Il est dit que les maladies viendront, et ce sera le temps du quatrième sceau. Alors le Cheval Pâle est lâché, le Cheval Pâle frappe d’en haut. Il choisit les plus forts, les plus jeunes, les plus utiles, — ces temps du quatrième sceau et les hommes seront retranchés par l’épée, la famine, la mortalité et par les bêtes sauvages de la terre. Est-ce qu’on a vu ce nuage ? et est-ce que c’était un nuage ? ou bien si les yeux de chair ne suffisent pas ? Mais moi je l’ai vu, qui venait ; et il a passé par-dessus la crête ; c’est ce qu’il y a de plus robuste qui est frappé ; les temps sont là de la mortalité ; et Caille va toujours, mais l’autre là-haut tremble de tout son corps et tellement que ses dents claquent, et on entend le bruit qu’elles font ; tellement qu’il n’arrive pas à fermer sa chemise, grande ouverte sur sa poitrine ; l’été règne, le grand été, il sent cette glace qui entre ; il ne peut plus bouger, il laisse ses mains pendre, tout son corps glisse et se répand : « Encore un ! » crient des hommes dans le pré d’à côté ; « c’est Aloys ! » ils viennent, ils l’appellent : « Aloys ! qu’est-ce qu’il y a ? » il ne répond pas, il n’a pas l’air d’entendre, il n’a même pas l’air de les voir ; eux l’arrangent sur la brouette à herbe, l’appuient contre l’espèce de dossier qu’elle présente sur le devant, lui jettent sur le corps sa veste et un des hommes prend la brouette par les poignées et les deux autres marchent à côté.

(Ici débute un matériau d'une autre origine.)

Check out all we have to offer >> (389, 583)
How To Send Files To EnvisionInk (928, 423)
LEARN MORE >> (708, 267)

Qui passent par en haut, et, de la route, on ne voit rien ; ici c’est seulement ces grands ormes, construits en feuilles, et cette construction de feuilles occupe tout un côté du ciel.

Ici, c’est seulement qu’il se met à faire frais et la route est couleur d’ardoise, la route est comme mouillée (cette couleur gris foncé qu’elle a.) On ôte son chapeau pour sentir sur son front la compresse faire bon. Entre les troncs, le lac est dressé tout debout ; son coutil pend par rectangles, bouchant exactement les vides, ces rideaux de lac sont tendus de tronc à tronc, et comme maintenus dans leur fixité par un poids ; on voit par place des choses peintes dessus, un bateau, un cygne, un second bateau ; il s’avance.

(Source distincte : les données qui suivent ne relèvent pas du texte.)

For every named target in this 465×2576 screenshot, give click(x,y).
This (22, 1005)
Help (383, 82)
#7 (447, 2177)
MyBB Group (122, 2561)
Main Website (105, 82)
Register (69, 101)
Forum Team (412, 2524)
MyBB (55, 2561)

Il porte un veston gris de fer à plis, le pantalon pareil, des gros souliers à clous ; il a une barbiche, une figure pâle, des yeux enfoncés ; la Parole s’avance à ses côtés, les Signes, en même temps, s’avancent.

Et cependant deux grandes filles se sont montrées, allant du côté de l’eau avec une corbeille à lessive.

La corbeille à lessive est entre elles, et, elles, elles penchent vers elle, chacune la main passée dans une des anses d’osier ; penchent l’une vers l’autre tirées de côté par le poids, ployant dans le milieu du corps, ont des robes de toile, sortent du soleil pour rentrer dans l’ombre, ressortent de l’ombre, sont dans le soleil.